The catch is that a correct EFS deployment is never just one resource. To be usable and safe you also need a mount target in every AZ your subnets span (the resource clients actually connect to), a security group that allows NFS (TCP 2049) only from your application tier, encryption at rest with a customer-managed KMS key, lifecycle policies to drop cold data into Infrequent Access and Archive storage classes, and usually a file system policy that enforces encryption in transit and denies anonymous access. Wiring all of that by hand in every project is exactly the kind of repetitive, easy-to-get-subtly-wrong work that belongs in a reusable module.
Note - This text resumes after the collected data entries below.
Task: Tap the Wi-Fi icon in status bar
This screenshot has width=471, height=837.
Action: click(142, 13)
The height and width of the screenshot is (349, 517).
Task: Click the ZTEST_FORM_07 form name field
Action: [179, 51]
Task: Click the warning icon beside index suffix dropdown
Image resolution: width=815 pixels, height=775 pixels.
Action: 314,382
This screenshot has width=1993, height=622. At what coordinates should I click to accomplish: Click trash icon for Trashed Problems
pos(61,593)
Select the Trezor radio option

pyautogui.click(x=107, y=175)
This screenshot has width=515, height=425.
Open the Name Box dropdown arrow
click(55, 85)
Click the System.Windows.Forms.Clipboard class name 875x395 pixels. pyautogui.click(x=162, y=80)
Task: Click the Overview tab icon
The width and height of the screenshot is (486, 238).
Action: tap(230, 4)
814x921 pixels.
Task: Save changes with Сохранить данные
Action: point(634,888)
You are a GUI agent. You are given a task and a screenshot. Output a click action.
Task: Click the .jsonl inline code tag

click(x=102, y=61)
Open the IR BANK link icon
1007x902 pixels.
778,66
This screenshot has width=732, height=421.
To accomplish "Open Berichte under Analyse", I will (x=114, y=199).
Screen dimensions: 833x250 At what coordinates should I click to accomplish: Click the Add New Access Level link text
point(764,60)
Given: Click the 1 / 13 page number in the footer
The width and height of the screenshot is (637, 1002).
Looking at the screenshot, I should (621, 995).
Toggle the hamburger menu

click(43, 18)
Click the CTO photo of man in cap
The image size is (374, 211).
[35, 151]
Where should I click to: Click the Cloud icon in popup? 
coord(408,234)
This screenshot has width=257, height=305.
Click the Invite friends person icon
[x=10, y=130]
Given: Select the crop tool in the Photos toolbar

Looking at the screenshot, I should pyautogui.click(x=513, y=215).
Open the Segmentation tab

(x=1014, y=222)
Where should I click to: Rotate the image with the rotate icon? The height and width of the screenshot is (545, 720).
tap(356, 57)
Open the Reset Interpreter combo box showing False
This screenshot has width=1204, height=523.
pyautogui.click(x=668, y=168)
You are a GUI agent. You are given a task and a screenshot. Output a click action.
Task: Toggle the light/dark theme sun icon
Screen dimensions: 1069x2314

This module turns the whole bundle — aws_efs_file_system, its mount targets, the NFS security group, lifecycle tiering, backup policy, and an optional access point — into a few well-validated variables.
When to use it
Reach for this module when:
- Multiple compute instances need a shared POSIX filesystem — for example a horizontally scaled web tier where every node must read and write the same
/var/www/uploads, or several ECS tasks sharing a config volume. - You are running containers on ECS/Fargate or EKS and want durable, AZ-resilient storage that survives task restarts (EFS is the standard persistent-volume backend for Fargate).
- You need elastic, pay-per-use capacity and don’t want to size or grow EBS volumes — EFS grows and shrinks automatically and you pay only for what you store.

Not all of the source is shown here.